The top of the head and the upperparts are greyish brown, with a rufous wash on the forecrown and a dark rufous ring around the eyes. The central chin and throat are buffy white, along with the belly and undertail coverts. The breast and flanks are cinnamon buff. The cheeks and auriculars are greyish brown and the tail is grey brown. It has a black bill with pale yellow eyes. The species is sexually monomorphic. Juveniles have less rufous on the head, and have their greater wing coverts are also broadly tipped with rufous brown, with the secondaries edged buff.

=== Calls ===
Songs are generally made from concealed perches. Their calls have been described as "a rapid series of strong, rather low-pitched whistles". The songs are distinctive variable warbles composed of 4-5 syllables, either "tee-too tekhew" or "chichichich wit-tee tew". Other calls include "tchiew". Songs are described as varying from individual to individual. Singing is not restricted to just the breeding season, but is also often heard outside of the breeding season.

== Behaviour and ecology ==
The species is arboreal and moves through shrubs and low trees by hopping.
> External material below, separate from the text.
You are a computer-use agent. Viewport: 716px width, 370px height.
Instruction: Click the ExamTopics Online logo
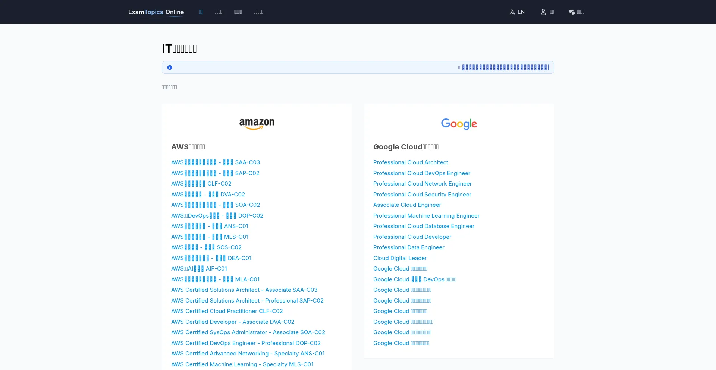(156, 12)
It less social than the similar common newtonia, but is found in mixed species flocks of insectivores, although it is sometimes on the edges of such flocks. It often travels in family groups of 2-5 birds, either of mixed species or apart. It might be preyed on by raptors such as France's sparrowhawk that generally prey on other small birds.

=== Diet ===
The species is mainly insectivorous, feeding almost entirely on arthropods. The stomach content of observed birds has been found to consist of spiders, beetles, true bugs, termites, caterpillars, and grasshoppers.
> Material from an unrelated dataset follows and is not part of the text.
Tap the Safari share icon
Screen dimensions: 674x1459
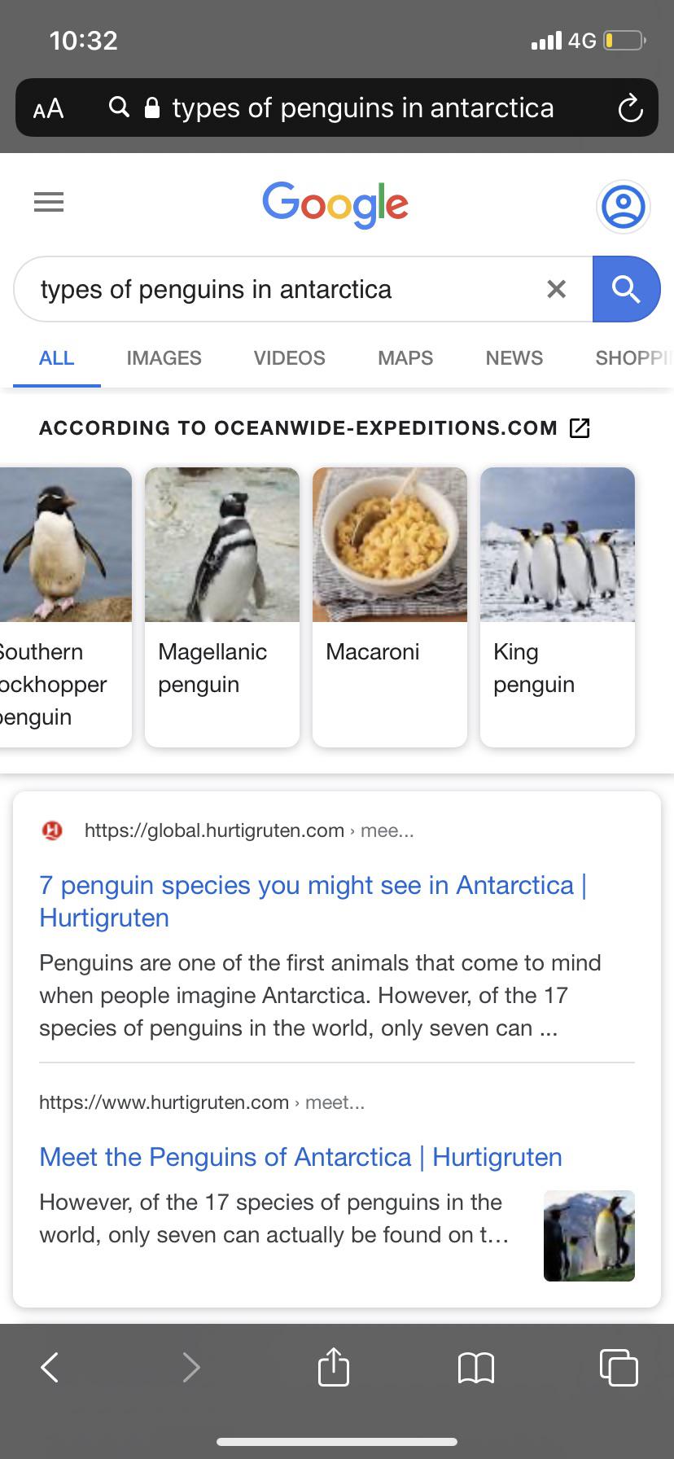(x=334, y=1367)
Foraging occurs individually in the understory and midstory of the forest. They are active while foraging, hopping through the branches of shrubs and trees. They glean their prey from twigs and foliage, also sometimes taking it from bark or from the ground.

=== Reproduction ===
They are thought to be socially monogamous.

Nests have been seen from September, November, and December. Nests have been seen around 0.95 m above the ground in shrubs. The nests are cup-shaped and 6 cm wide, with an inside diameter of 4 cm and a depth of 4 cm. They are made of long, fine, dry petioles, with an outer lining made of dry leaves. The nest is supported by 4 thin twigs, two of which go through the nest and two of which are attached to the nest with cobwebs. The bases of nests are unsupported by any surface.
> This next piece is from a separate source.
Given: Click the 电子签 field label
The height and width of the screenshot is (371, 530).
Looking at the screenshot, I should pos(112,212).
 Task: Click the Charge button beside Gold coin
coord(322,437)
Eggs of the species are laid in clutches of 3 eggs. They have dimensions of 15.7 x 11.4 mm on average. The eggs are reddish white in colour, with several pale brown spots around the larger end of the egg. They are incubated by both sexes. Juveniles are generally seen in November-December, with some records appearing as late as May.

== Distribution and habitat ==
The range of this species is restricted to southern Madagascar. It occurs primarily near the coast, but is also found farther inland. It has a very low population in southern Madagascar, suggesting that the species has two disjunct populations in southwestern and southeastern Madagascar. It typically occurs below 100 m, but can appear as high up a 600 m on rocky massifs. It does not migrate and is resident in its range for the whole year.

It mainly inhabits spiny forests composed of Didiereaceae, Euphorbia, and baobabs, and the neighbouring scrubby vegetation. However, it does not commonly occur in coastal Euphorbia forests. It is also known to inhabit degraded deciduous broadleaved forest in the northernmost parts of its range, and is also known to locally inhabit littoral forests in parts of its range in southeastern Madagascar.

== Status ==
The species has been assessed by the IUCN as least concern. It is fairly common throughout its range. The forests it inhabits in coastal southern Madagascar have experienced a very high rate of logging. Its population, however, appears stable.